Guess Nadella and other brahmins will now ask Trump to scream again against those ugly and evil Europeans... but it's not only the clown-in-chief, the issue, did Nadella believe his "New Outlook" is a great idea to fill MS AI with its users data? And Azure as well?
And killing Windows development as much as he could, is another way to ease switching to something else.
Re: Trump to scream again against those ugly and evil Europeans
look forward to 100% tariff increases on all imports from |Germany only to be retracted a few hours later.
Trump's mind is mush. Herr Goebbels Miller is running the show these days. Look at the debacle with the Italy PM in Egypt the other day.
The UK is bound to MS like an addict is to their dealer. Well done to the Germans for breaking the monopoly.
Re: Trump to scream again against those ugly and evil Europeans
Herr Goebbels Miller is running the show these days.

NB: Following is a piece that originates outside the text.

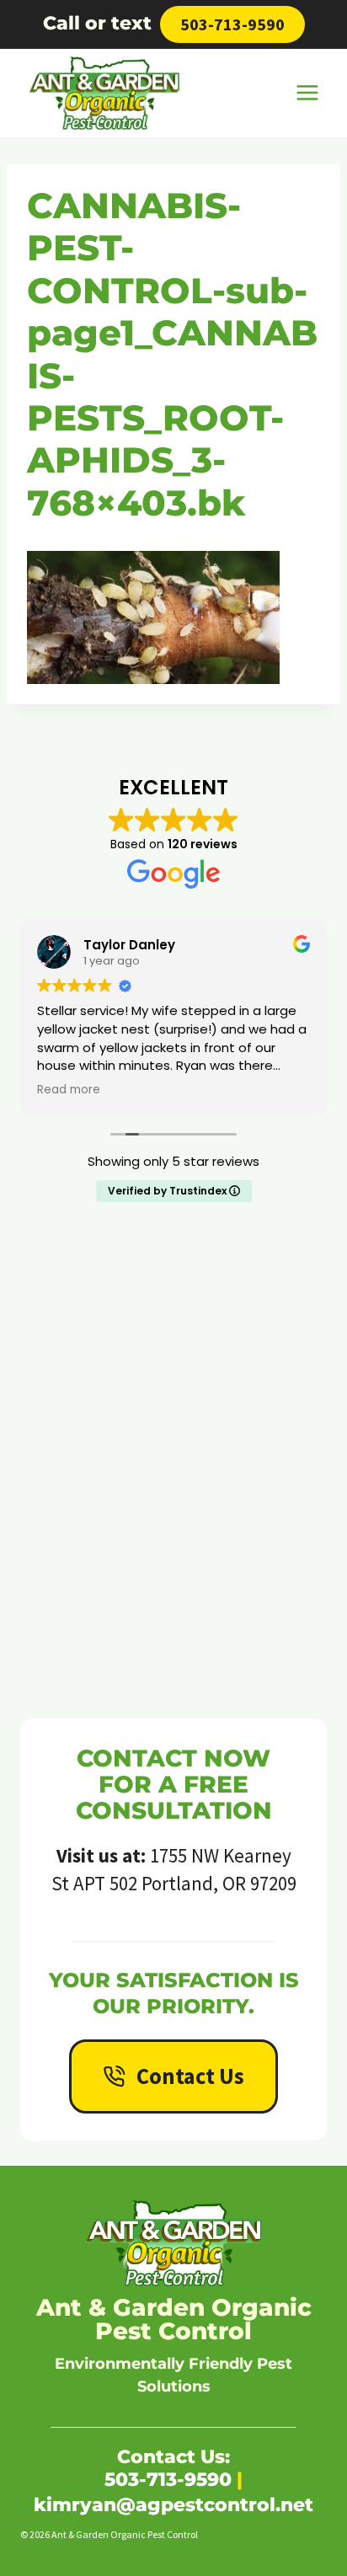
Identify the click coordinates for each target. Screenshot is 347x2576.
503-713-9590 (232, 24)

While I agree that Miller and company are running the White House while the elected dotard plays golf and lives in la-la land, I do have to disagree that Miller comes across as a Goebbels clone.

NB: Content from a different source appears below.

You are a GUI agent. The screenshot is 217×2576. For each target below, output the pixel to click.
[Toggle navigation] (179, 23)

Given Miller's track record on splitting up immigrant families and his apparent desire to rid the US of all coloured people I'd say he is more a re-incarnation of Reinhard Heydrich. He comes across as cold, ruthless and without a shred of humanity.
I always thought Munich switching back to Microsoft and Windows was always a bit questionable at the time. It's true, there was a change in local government between the switch away and the one back, and it's also notable that shortly after the switch back Munich became the location of a major Microsoft office for Europe with all the business taxes that would be paid as a result.
I'm pretty sure that I also heard that there were very significant discounts on the cost of the new MS licences (like, almost free and who knows whether there were plain brown envelopes to selected people as well).
This time around, there is an additional incentive to move away from Windows. It is quite possible that the existing fleet of systems can still be used, rather than being sent to recycling with all of the replacement costs.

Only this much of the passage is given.